Я мысленно повторил за Зерновым: «Лаборатория поля», – и в мерцающей стене открылась лиловая щель.
– Шагай, – подтолкнул меня Зернов, и, шагнув в знакомую лиловую гущу газа, мы вышли снова на дневной свет, но уже совсем в другой зал, именно зал, а не комнату.
Из глубины его, заполненной сверкающими металлическими формами, вышел навстречу человек в белом, совсем земном халате, только белизна его тоже сверкала, как белая крышка рояля, отражая окружающий мир. Издали этот мир казался путаницей безугольных геометрических построений, преимущественно труб, сфер и цилиндров. Но за человеком с той же скоростью двигалась высокая, как цунами, волна лилового газа, в которой гасла и таяла сверкавшая металлом стереометрия. В конце концов газ срезал зал, обратив его в комнату с таким же туманным полом и потолком и такими же мерцающими тусклыми стенами.

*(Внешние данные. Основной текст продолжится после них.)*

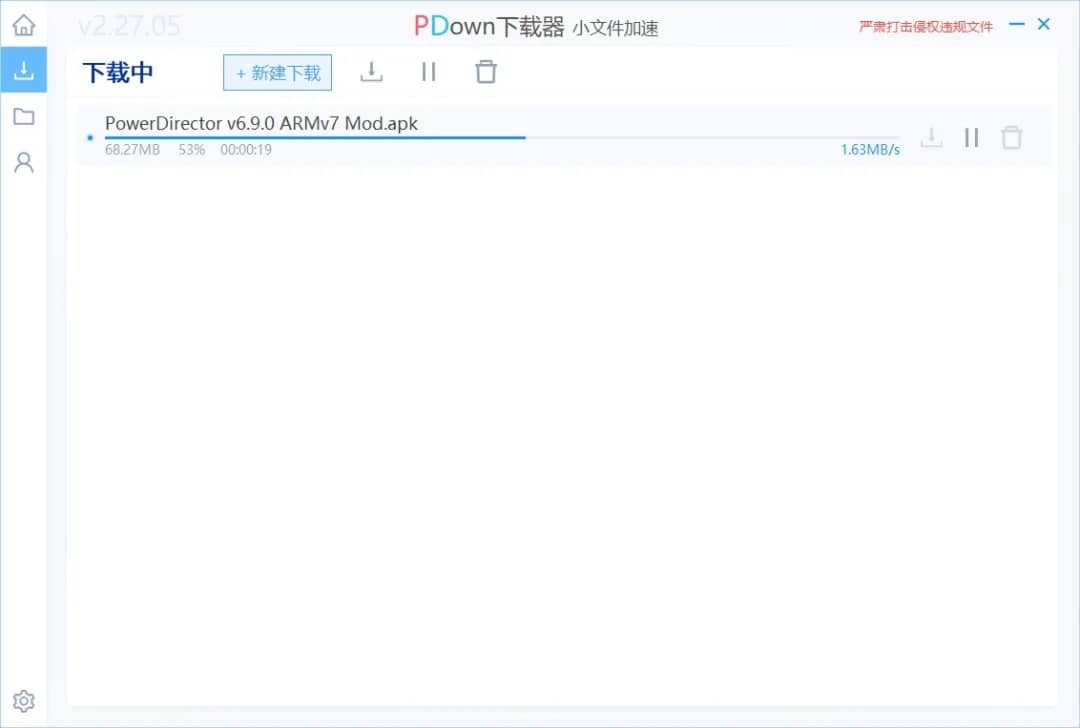Click the 新建下载 button
Viewport: 1080px width, 728px height.
pyautogui.click(x=277, y=72)
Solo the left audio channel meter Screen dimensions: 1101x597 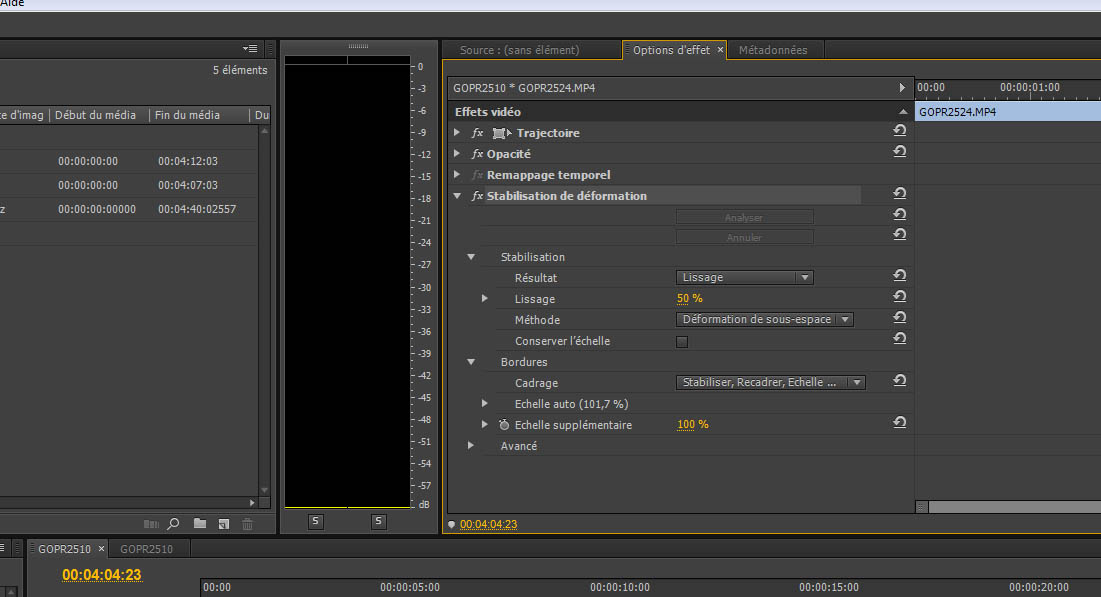(x=316, y=521)
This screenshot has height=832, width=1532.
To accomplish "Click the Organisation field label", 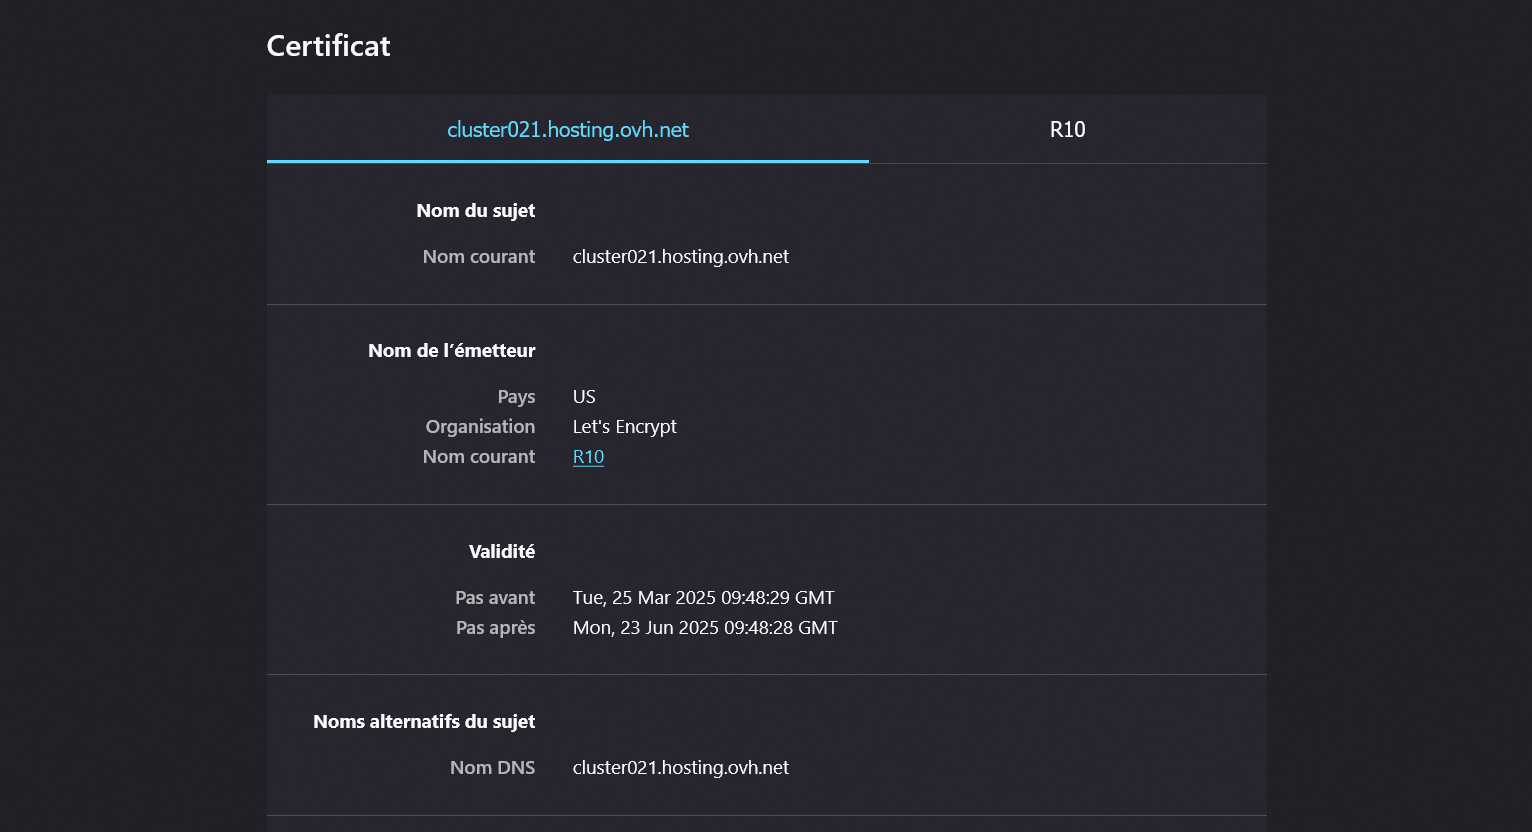I will [480, 427].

Человек в халате оказался Зерновым-вторым, на этот раз отличавшимся от моего спутника только глянцевым белым халатом.
– Нет, не нейлон, – сказал он Зернову-первому. – Тоже химия, только другая.
– Мысли читаешь, Вольф Мессинг? – усмехнулся тот.
– Конечно. Только твои. Ты же знаешь.
– Знаю, – поморщился мой Зернов, – только привыкнуть не могу.
Мы сели на подплывшие к нам белые тарелки к такой же белой, ничем не поддерживаемой массивной плите, на которой мгновенно материализовалась из воздуха бутылка «Мартеля» и три широких коньячных бокала.